IMHO, this is far easier to understand and simpler than trilateration given below. However, both techniques give correct answers in my testing.
ORIGINAL ANSWER
Consider the intersection of two spheres. To visualize it, consider the 3D line segment N connecting the two centers of the spheres. Consider this cross section
(source: googlepages.com)
where the red-line is the cross section of the plane with normal N. By symmetry, you can rotate this cross-section from any angle, and the red line segments length can not change. This means that the resulting curve of the intersection of two spheres is a circle, and must lie in a plane with normal N.
That being said, lets get onto finding the intersection. First, we want to describe the resulting circle of the intersection of two spheres. You can not do this with 1 equation, a circle in 3D is essentially a curve in 3D and you cannot describe curves in 3D by 1 eq.
Consider the picture
(source: googlepages.com)
let P be the point of intersection of the blue and red line. Let h be the length of the line segment along the red line from point P upwards. Let the distance between the two centers be denoted by d. Let x be the distance from the small circle center to P. Then we must have
x^2 +h^2 = r1^2
(d-x)^2 +h^2 = r2^2
==> h = sqrt(r1^2 - 1/d^2*(r1^2-r2^2+d^2)^2)

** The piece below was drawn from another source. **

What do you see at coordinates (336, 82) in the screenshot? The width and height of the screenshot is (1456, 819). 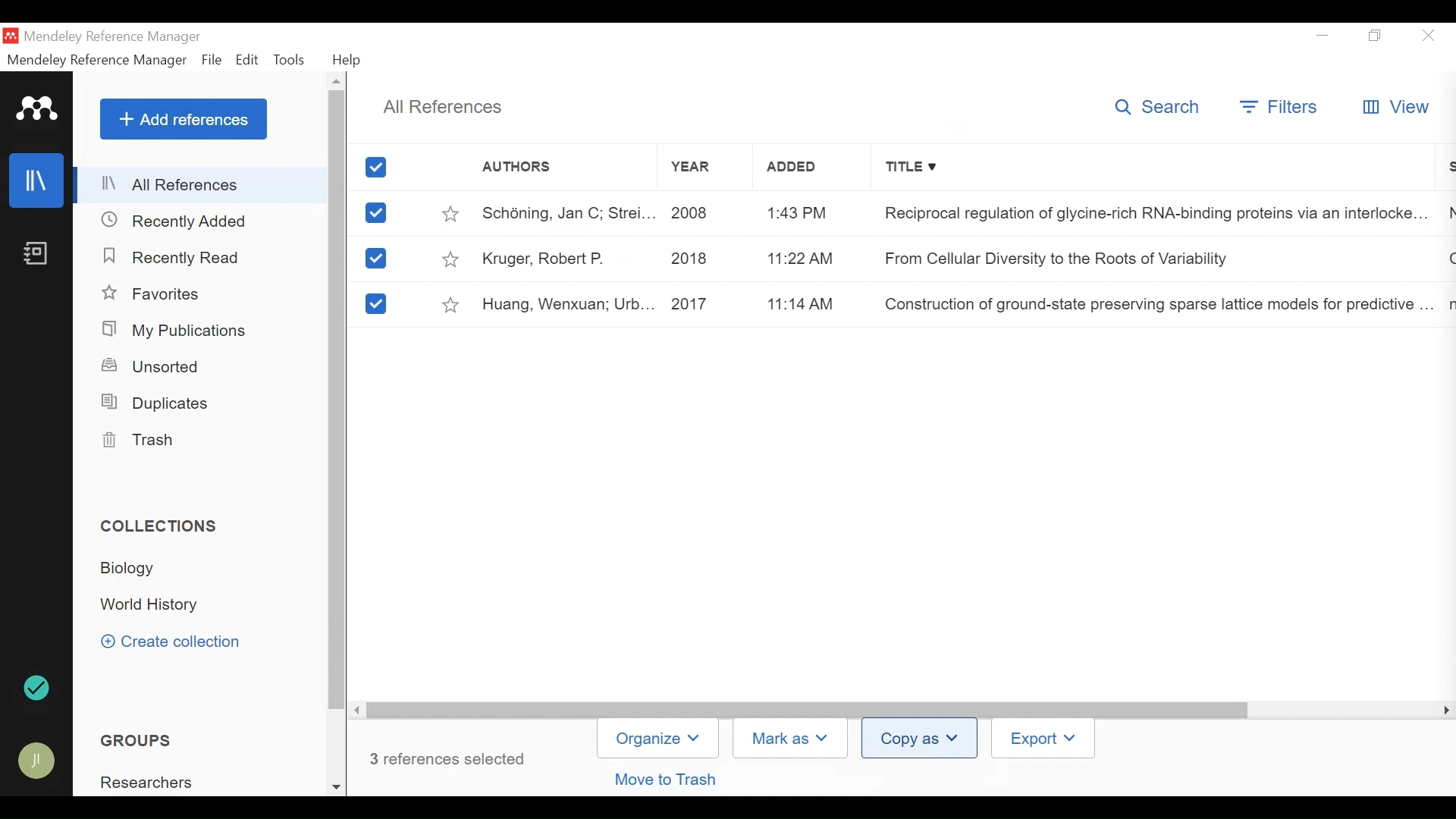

i.e. you can solve for h, which is the radius of the circle of intersection. You can find the center point C of the circle from x, along the line N that joins the 2 circle centers.
Then you can fully describe the circle as (X,C,U,V are all vector)
X = C + (h * cos t) U + (h * sin t) V for t in [0,2*PI)
where U and V are perpendicular vectors that lie in a plane with normal N.
The last part is the easiest. It remains only to find the intersection of this circle with the final sphere. This is simply a plug and chug of the equations (plug in for x,y,z in the last equation the parametric forms of x,y,z for the circle in terms of t and solve for t.)
edit ---
The equation that you will get is actually quite ugly, you will have a whole bunch of sine's and cosine's equal to something. To solve this you can do it 2 ways:
write the cosine's and sine's in terms of exponentials using the equality
e^(it) = cos t + i sin t
then group all the e^(it) terms and you should get a quadratic equations of e^(it)'s
that you can solve for using the quadratic formula, then solve for t. This will give you the exact solution. This method will actually tell you exactly if a solution exists, two exist or one exist depending on how many of the points from the quadratic method are real.
use newton's method to solve for t, this method is not exact but its computationally much easier to understand, and it will work very well for this case.
Basically you need to do this in 3 steps. Let's say you've got three spheres, S1, S2, and S3.
C12 is the circle created by the intersection of S1 and S2.
C23 is the circle created by the intersection of S2 and S3.
P1, P2, are the intersection points of C12 and C13.
The only really hard part in here is the sphere intersection, and thankfully Mathworld has that solved pretty well. In fact, Mathworld also has the solution to the circle intersections.
From this information you should be able to create an algorithm.
after searching the web this is one of the first hits, so i am posting the most clean and easy solution i found after some hours of research here: Trilateration
This wiki site contains a full description of a fast and easy to understand vector approach, so one can code it with little effort.
Here is another interpretation of the picture which Eric posted above:
Let H be the plane spanned by the centers of the three spheres. Let C1,C2,C3 be the intersections of the spheres with H, then C1,C2,C3 are circles. Let Lij be the line connecting the two intersection points of Ci and Cj, then the three lines L12,L23,L13 intersect at one point P. Let M be the line orthogonal to H through P, then your two points of intersection lie on the line M; hence you just need to intersect M with either of the spheres.